Extrait du chapitre « Notes cimmériennes » : « Je m’endors au son du tonnerre, et je m’éveille au son du tonnerre. Le ciel est gris et noir ; les forêts sont vertes, d’un vert presque noir lui aussi. Je n’ai plus besoin de me laver : le matin, il me suffit de faire un pas au-dehors et de rester nu un moment, debout sous la pluie. Puis je rentre dans la maison, je me frictionne de la tête aux pieds, et, tirant ma chaise contre la maie, je me mets à méditer. En général, il fait jour à demi, et je n’y vois qu’à peine. J’allume parfois une bougie ; d’autres fois, je me contente d’attendre jusqu’à ce qu’il y ait assez de lumière. Ce matin, vers cinq heures, il y avait un pic-vert dans les mûriers. J’ignore si c’est là un signe reconnu, mais il me semblait qu’il appelait le tonnerre. Le Tanargue lui répondit un tout petit peu plus tard. Les Cévennes tout entières tourbillonnent sous les orages. »

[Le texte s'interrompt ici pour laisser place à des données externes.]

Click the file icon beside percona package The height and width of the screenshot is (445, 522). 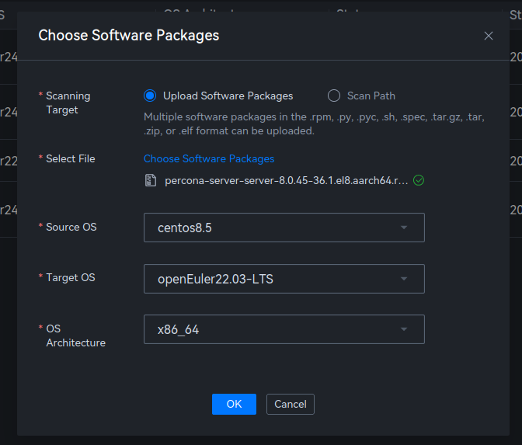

Le pas est lourd ce matin comme le poids d’un sac à dos trop chargé. J’entre dans un silence de plomb. Ça me vaudra jusqu’à la fin du séjour un surnom de choix : Bougon. Les hameaux défilent sans que je les voie réellement : Valos, Vallousset. Mes pas me transportent mais je suis encore endormi.
L’après-midi, nous retrouvons les ambiances ardéchoises du début de semaine. Les châtaigneraies entourent les hameaux cévenols. Nous passons à Champussac que nous avions vu depuis Sarrabasche. A Manlève, nous récupérons un sentier déjà fréquenté. Il ne reste plus qu’à se laisser aller jusqu’au gîte des Eaux Marèches.
La pluie finit par tomber.
Les Abriges – Eaux Marèches
- D+ : 448 m
- D- : 715 m
- Temps de marche : 4h00
- Traces GPS (format GPX)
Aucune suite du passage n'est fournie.